Jatiya Sangsad member from Brahmanbaria-5
- In office 2019–2024
- Preceded by: Fayzur Rahman

Personal details
- Born: 27 December 1955 (age 69) Nabinagar, Brahmanbaria
- Political party: Bangladesh Awami League

= Mohammad Ebadul Karim Bulbul =

Bangladeshi politician

Mohammad Ebadul Karim Bulbul (মোহাম্মদ এবাদুল করিম বুলবুল; born 27 December 1956) is a Bangladesh Awami League politician and former member of parliament from Brahmanbaria-5. He is a managing director of Beacon Pharmaceuticals.

== Early life ==
Bulbul was born on 27 December 1956. He was born in Barail, Nabinagar Upazila, Brahmanbaria District. He studied up to a H.S.C degree.

== Career ==
Bulbul was elected to parliament from Brahmanbaria-5 as a candidate of the Awami League on 30 December 2018. He served as an advisor to Bangladesh Krishak League.

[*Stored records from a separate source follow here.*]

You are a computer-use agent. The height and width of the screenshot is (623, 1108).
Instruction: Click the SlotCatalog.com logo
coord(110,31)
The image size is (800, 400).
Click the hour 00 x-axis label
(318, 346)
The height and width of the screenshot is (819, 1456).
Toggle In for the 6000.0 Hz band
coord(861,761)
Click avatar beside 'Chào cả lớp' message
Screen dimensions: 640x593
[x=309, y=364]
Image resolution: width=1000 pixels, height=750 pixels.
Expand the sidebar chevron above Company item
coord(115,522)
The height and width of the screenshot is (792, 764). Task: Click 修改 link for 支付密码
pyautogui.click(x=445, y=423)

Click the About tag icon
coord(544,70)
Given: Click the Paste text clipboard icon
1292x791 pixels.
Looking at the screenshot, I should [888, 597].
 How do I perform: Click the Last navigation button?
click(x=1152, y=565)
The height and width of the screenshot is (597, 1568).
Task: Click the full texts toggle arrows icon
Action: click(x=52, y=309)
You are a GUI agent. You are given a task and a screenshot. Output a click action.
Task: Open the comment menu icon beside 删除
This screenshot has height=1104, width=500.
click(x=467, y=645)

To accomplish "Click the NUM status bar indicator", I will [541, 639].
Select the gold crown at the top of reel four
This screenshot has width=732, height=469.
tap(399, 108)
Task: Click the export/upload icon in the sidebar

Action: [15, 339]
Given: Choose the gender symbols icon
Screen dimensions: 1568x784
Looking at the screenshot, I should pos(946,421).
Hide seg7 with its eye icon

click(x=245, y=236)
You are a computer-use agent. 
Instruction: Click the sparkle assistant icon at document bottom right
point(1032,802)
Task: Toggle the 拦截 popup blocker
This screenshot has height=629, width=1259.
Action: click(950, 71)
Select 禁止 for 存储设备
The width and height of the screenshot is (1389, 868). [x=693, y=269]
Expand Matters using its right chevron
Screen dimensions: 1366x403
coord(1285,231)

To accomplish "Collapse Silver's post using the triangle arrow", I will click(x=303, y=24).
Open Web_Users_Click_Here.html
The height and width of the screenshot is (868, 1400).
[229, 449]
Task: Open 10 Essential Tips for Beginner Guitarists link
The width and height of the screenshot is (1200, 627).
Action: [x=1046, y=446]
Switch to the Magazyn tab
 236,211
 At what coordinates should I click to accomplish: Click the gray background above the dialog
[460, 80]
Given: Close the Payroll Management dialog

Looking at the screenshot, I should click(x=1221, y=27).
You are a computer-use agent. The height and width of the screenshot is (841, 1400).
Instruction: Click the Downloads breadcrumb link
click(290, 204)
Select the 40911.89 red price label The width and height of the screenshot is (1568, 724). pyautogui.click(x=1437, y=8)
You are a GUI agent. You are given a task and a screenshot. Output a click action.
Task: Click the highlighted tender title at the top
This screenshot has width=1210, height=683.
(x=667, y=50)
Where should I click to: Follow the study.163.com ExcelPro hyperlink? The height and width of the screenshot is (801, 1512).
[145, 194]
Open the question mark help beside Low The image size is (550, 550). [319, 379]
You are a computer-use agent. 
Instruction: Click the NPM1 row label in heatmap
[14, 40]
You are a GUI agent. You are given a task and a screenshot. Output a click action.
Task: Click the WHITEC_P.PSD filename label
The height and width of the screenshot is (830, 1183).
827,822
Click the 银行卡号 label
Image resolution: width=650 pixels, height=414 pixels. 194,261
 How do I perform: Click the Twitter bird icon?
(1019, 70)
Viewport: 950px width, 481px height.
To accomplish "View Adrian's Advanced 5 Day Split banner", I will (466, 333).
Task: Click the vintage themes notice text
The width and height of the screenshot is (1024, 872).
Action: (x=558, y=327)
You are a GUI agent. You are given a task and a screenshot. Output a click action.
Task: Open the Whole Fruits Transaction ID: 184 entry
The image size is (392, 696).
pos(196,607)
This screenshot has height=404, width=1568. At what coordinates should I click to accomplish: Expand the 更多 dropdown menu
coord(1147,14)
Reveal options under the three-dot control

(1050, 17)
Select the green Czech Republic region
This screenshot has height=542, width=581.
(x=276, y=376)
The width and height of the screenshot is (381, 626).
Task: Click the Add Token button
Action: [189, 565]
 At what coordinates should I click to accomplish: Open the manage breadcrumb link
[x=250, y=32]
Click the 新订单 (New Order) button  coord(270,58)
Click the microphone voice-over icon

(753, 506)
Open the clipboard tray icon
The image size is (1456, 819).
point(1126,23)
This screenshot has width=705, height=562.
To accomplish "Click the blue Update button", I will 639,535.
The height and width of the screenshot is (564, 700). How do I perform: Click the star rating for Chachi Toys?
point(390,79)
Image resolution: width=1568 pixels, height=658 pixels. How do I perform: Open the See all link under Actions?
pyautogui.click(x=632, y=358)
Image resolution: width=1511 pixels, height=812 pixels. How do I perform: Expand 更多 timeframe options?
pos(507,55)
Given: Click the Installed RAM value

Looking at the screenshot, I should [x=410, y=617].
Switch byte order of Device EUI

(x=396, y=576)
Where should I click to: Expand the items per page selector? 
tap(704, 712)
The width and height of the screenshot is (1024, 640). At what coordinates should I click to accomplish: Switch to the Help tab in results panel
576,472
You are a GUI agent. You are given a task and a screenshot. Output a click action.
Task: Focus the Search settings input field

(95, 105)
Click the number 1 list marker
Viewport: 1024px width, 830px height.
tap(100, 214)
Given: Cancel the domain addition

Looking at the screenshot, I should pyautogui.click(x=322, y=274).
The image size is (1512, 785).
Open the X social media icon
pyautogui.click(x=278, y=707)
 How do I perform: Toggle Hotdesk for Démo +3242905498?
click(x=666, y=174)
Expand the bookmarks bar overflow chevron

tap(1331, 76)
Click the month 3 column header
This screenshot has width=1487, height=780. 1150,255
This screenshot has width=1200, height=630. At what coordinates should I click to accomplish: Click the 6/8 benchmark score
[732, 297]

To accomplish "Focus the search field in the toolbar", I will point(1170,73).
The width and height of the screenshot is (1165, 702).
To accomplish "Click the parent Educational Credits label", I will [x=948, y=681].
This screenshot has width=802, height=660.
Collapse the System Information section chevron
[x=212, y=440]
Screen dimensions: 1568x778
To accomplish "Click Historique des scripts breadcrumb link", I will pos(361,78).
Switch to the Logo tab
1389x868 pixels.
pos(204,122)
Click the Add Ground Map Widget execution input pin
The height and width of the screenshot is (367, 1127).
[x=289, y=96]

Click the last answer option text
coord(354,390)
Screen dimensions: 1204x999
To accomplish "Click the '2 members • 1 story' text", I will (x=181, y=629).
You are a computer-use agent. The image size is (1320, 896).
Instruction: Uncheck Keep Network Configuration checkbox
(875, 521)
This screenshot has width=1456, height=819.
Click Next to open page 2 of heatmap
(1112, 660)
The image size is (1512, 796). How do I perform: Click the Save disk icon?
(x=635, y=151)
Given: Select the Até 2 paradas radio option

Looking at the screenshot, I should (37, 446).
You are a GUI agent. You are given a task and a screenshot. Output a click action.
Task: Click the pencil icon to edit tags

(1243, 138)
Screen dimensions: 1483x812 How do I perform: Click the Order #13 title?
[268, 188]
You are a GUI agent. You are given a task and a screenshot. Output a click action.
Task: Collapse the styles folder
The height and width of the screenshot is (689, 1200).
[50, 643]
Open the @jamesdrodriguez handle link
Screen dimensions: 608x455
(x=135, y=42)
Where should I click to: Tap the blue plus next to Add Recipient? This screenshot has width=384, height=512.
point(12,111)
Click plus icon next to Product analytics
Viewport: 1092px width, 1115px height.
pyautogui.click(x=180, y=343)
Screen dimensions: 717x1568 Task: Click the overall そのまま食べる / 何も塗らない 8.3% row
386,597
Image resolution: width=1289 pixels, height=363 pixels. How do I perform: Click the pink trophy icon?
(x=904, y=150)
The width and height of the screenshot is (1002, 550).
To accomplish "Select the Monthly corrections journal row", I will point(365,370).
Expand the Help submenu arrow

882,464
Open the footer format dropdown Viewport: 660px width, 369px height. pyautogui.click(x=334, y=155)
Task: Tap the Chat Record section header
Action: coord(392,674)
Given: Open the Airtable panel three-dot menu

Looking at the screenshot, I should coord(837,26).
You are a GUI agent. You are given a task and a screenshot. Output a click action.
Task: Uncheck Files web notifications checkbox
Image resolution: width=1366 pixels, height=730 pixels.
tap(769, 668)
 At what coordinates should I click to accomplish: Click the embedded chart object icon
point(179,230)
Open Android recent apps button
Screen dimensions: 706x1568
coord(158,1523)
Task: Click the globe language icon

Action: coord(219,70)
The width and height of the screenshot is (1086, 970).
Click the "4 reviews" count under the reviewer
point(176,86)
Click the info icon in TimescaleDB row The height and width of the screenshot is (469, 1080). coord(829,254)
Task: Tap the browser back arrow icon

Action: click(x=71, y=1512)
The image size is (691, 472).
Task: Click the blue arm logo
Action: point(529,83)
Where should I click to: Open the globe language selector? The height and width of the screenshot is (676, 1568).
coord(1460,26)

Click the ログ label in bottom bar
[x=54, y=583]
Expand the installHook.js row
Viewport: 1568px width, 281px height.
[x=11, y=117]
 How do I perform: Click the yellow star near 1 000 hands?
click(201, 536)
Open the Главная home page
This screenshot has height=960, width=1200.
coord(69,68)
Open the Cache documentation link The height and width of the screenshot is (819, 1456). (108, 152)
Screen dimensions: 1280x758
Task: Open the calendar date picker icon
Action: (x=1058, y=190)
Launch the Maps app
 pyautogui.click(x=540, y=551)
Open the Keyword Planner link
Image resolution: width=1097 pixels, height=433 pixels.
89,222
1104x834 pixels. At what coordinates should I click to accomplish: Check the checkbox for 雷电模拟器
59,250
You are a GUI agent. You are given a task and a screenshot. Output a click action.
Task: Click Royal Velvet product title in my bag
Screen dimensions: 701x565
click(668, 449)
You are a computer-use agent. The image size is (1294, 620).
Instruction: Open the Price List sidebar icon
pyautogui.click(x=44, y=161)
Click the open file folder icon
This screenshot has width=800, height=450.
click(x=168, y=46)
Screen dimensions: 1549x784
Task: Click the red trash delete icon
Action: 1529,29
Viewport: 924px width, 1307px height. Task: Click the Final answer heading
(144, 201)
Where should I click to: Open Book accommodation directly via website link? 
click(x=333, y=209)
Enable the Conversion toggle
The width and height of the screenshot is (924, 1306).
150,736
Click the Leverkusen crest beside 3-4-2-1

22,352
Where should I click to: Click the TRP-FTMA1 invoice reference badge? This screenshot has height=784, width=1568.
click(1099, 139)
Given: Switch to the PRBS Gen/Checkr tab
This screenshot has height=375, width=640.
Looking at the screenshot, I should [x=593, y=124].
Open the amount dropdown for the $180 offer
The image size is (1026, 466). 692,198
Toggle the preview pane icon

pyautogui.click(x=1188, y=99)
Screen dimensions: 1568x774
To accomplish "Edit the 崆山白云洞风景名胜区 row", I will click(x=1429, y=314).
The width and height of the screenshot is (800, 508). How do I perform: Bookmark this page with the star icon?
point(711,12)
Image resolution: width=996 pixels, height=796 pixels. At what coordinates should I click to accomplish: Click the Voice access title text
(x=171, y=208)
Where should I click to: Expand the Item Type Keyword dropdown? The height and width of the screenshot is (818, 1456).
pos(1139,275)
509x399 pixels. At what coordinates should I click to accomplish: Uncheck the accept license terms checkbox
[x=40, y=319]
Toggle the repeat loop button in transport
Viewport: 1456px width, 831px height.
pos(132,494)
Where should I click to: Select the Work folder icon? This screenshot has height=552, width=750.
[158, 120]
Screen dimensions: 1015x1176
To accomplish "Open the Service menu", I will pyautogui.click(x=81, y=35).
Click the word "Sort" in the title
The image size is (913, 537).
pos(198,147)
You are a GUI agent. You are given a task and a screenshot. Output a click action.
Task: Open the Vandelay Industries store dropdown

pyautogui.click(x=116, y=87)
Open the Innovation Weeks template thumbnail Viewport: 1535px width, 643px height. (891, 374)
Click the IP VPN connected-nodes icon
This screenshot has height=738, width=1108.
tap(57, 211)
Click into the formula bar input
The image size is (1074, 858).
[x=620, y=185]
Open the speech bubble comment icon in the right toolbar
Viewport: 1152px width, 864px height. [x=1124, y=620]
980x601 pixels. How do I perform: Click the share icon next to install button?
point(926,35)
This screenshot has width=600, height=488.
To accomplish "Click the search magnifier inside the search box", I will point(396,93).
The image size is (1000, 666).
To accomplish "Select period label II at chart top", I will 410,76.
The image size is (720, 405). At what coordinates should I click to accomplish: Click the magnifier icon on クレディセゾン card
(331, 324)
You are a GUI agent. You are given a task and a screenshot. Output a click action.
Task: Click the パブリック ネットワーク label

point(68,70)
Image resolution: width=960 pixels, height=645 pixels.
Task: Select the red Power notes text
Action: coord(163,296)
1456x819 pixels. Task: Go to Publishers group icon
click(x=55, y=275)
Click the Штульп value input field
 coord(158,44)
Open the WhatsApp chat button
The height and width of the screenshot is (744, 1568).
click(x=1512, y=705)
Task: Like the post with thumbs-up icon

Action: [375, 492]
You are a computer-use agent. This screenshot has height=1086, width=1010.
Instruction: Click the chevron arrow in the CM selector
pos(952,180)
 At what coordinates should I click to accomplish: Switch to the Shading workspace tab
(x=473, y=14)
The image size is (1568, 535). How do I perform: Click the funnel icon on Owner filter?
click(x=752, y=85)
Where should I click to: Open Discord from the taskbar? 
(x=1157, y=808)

Bulbul is the managing director of Beacon Pharmaceuticals. He contracted COVID-19 in May 2020 during the COVID-19 pandemic in Bangladesh.

On 26 April 2021, journalist Gauranga Debnath Apu was threatened by a mob outside his home who threatened to cut off his limbs. They said that no one would be allowed to reside in Brahmanbaria if they wrote against Bulbul.